今年度は、群馬県大泉町で日系ブラジル人の方を招いた講演を中心としたゼミ合宿を実施しました。実際の生活経験や心境を当事者から直接聞き、日系ブラジル人として日本で生きることへの苦悩を知りました。特に、「日本人」と「ブラジル人」という二面性の間で揺れ動くアイデンティティを、どのように確立していったかという話が印象的でした。日本に住むマジョリティの私たちにとって、自分たちの立場や前提を見つめ直す、非常に意義深い時間となりました。「多文化共生」を目指す時代に、受け入れ国の法や制度が整ったとしても、異文化理解に対する一人一人の姿勢が必要不可欠であると実感しました。
本ゼミでは、合宿に加えて、校外学習や映像資料を用いた学習を行っており、能動的な学びを重視しています。このような学びを通じて、当たり前とされてきたことを疑う視点を身に付けることができました。世界中における「人種」や「民族」に関わる問題を取り上げるだけでなく、私たちの日常生活に潜んでいる社会構造を発見し、差別や排斥がどうして起こるのかという根本的な問いに向き合っています。

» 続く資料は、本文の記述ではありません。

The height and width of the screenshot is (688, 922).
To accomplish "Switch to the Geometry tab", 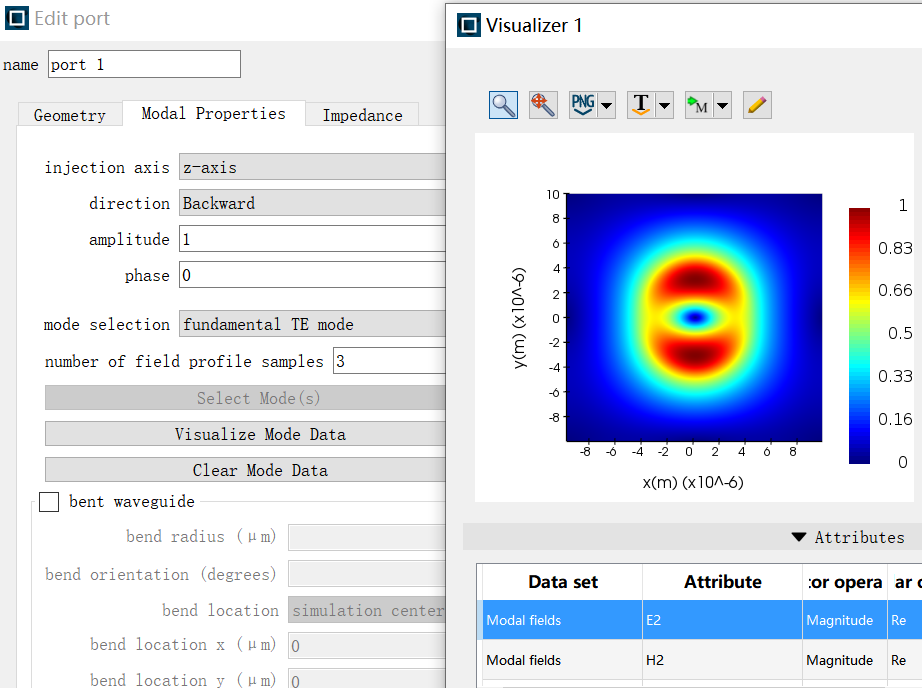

佐藤先生は、歴史研究者としての豊富な知識と実体験をもとに、学生が気づきにくい視点や事例を提示して下さいます。学生の興味、関心に合わせて、教材や題材を工夫して下さるため、自分自身の視野を広げるきっかけが多くあります。本年度の学びを通じて、私たちは「当たり前」を問い直す姿勢と、多角的に物事を捉える力を養うことができました。議論や合宿、校外学習などで得た気づきは、卒業論文において自分の関心をより深く掘り下げる土台となっています。「人種」や「民族」など、身近な経験から広がるテーマを自らの言葉で探究し、社会への理解をさらに深めていきたいと考えています。